There is not right or wrong answer I am sure, but just because things are are certain way with you and your Mum, doesn't mean it'll follow for your and your daughter. You sound like you are doing a great job.
For me, it was that she never leaned too far one way or the other. I always knew I was loved and safe, but we were never spoilt, or allowed to think we were the centre of the universe. We were special to Mum and Dad, and the immediate family, of course, but not in the grand scheme of things.
I remember a key thing my Mum always said to me when I was a horrid kid... "I don't like you right now, but I will always love you." I can't describe her tone, but it struck a chord with me for sure, in a good way. I knew I could never lose her love and the safety she showed me, but that I had responsibilities within my family, and society in general, and I hadn't lived up to them at that moment (usually by behaving like a general little shit, rather than anything major major!)
Another key thing that worked for me was my Mum standing back and letting me make my own mistakes as I grew.
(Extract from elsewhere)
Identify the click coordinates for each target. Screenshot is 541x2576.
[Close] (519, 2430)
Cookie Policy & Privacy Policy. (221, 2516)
I very rarely saw her cry, not until we lost my Grandmother a few years ago. But in one of our heart-to-hearts recently, she told me she had cried a fair few times, to herself, over seeing me go through things and learn my own way as a young adult. I reassured her she did EXACTLY the right thing for me... let me grow, learn and become an (I hope) rounded person, while still showing me I had her support and love.
She is 100% the Mum I would have liked to have been some day, but I didn't realise that until I was a teenager (probably even later because... you know... hormones and all!)